Document extract →
☆ ☆ ☆

In general, assuming that there are X indexes stored in an index vector register, one embodiment of the multi-load/store instruction computes X effective addresses by adding each index to a base address (stored in a base address register). The multi-load instruction then loads a single element from each address into its corresponding location in the destination vector register. The multi-store instruction retrieves packed data from its vector register and stores the elements to the X calculated effective addresses in memory (e.g., one data element to each address).

Some embodiments improve the efficiency of a thread group's execution by providing a control register 172 of control registers 170 (or providing any of various other suitable hardware resources of core 0) to enable the selective configuring of a control for said execution. In one such embodiment, control register 172 comprise a bit 174 which is (re)configurable by software to specify or otherwise indicate a state of enablement—e.g., the state being one of an enabled state or a disabled state—of a control which is to apply one or more synchronization requirements to some or all threads of a thread group. In some embodiments, when such a control (referred to herein as a “thread synchronization control,” or simply “synchronization control”) is enabled by control register 172, scheduler 142 (or other suitable circuitry of core 0) applies the one or more synchronization requirements implicitly. By contrast, enforcement of the one or more synchronization requirements is prevented—e.g., unless explicitly requested by a thread—when the synchronization control is disabled.

A given synchronization requirement comprises one or more requirements with respect to an order of execution by multiple threads of execution. For example, according to one such synchronization requirement—and, for example, based on one or more characteristics of the thread group's execution—one or more microoperations of one thread of execution are to be executed before (or alternatively, after) one or more microoperations of a different thread of execution.

In an illustrative scenario according to one embodiment, core 0 executes a program which provides multiple threads of execution (such as the example threads of execution TE 162a, . . . , TE 162x shown), which are packaged or otherwise associated with each other in a thread group 164. For example, execution of the program core 0 is to successively execute respective instructions of TE 162a, . . . , TE 162x—e.g., after a given one instruction is decoded into a respective one or more microoperations to be executed. At some point during execution of the program with core 0, execution circuitry 140 executes an instruction to access control register 172—e.g., wherein said access is to set an enablement state of a synchronization control. Based on such an access, scheduler 142 is transitioned to a particular one of a first operational mode wherein the synchronization control is enabled, and a second operational mode wherein the synchronization control is disabled. Subsequently, scheduler 142 operates according to the configured operational mode to determine an order in which one or more microoperations of one of TE 162a, . . . , TE 162x are performed relative to one or more microoperations of another of TE 162a, . . . , TE 162x.

☆ ☆ ☆

Recorded data →
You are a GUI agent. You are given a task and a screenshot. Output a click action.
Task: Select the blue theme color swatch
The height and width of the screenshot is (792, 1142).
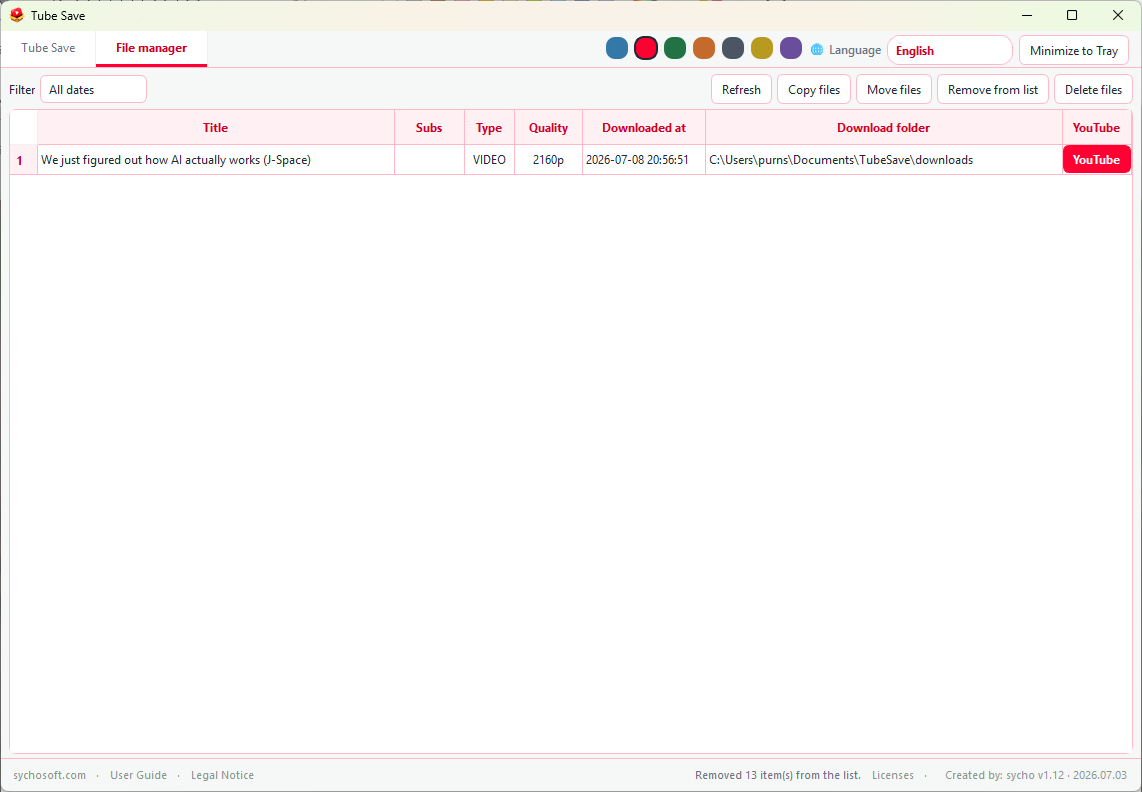coord(617,48)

☆ ☆ ☆

Goals →
• a. From the text on thread synchronization control, retype everything from "A given synchronization" down to "thread of execution.".
• b. In the text on thread synchronization control, which bit of control register 172 can software reconfigure to indicate the enablement state of the synchronization control?
• c. Carry on the text on thread synchronization control from its last sentence.

Answers to the problems →
• a.
A given synchronization requirement comprises one or more requirements with respect to an order of execution by multiple threads of execution. For example, according to one such synchronization requirement—and, for example, based on one or more characteristics of the thread group's execution—one or more microoperations of one thread of execution are to be executed before (or alternatively, after) one or more microoperations of a different thread of execution.

• b. Bit 174

• c.
In some embodiments, thread execution, according to one of the first operational mode or the second operational mode, is further based on one or more additional synchronization control parameters which—for example—are defined by another field (not shown) of register 172. For example, register 172 (or another suitable resource of core 0) can be further configurable to receive additional information which specifies or otherwise indicates a total number of threads of execution in a thread group—e.g., all threads in a given thread group, or merely a sub-set thereof—for which implicit thread synchronization is to be disabled. In one such embodiment, such additional information, in combination with bit 174, enables scheduler 142 to not only determine whether hardware is to enforce implicit thread synchronization, but also to more specifically determine whether (or not) implicit synchronization is to be provide with respect to a particular two threads of execution.

FIG. 2 shows features of a method 200 which is performed at a processor to selectively determine a timing of an instruction execution according to an embodiment. For example, method 200 is performed at a given core (such as core 0) of processor 155.

As shown in FIG. 2, method 200 comprises (at 210) receiving an instruction of a program which is to provide a thread group comprising a first thread of execution and a second thread of execution. For example, an instance of single instruction is fetched from Icache 120 by instruction fetch circuit 110, or is otherwise provided to decode unit 130. In some embodiments, the instruction is adapted from any of various existing types of mode register set (or other) instructions—e.g., one from of an x86 instruction set, an ARM instruction set or the like—which write to a control register or otherwise set an operational mode of processor circuitry such as scheduler 142 (and/or other suitable circuitry of execution circuitry 140). In one such embodiment, the instruction includes one or more fields each for a respective one of an opcode, and (in some embodiments) one or more operands. The respective values of said fields specify or otherwise indicate a control register which is to be targeted, one or more bits of the control register, and a value (or values) to be written to said one or more bits.

The fetched instruction is decoded at 212. For example, the fetched instruction is decoded by decoder circuitry such as decode unit 130 or decode circuitry 840 detailed herein.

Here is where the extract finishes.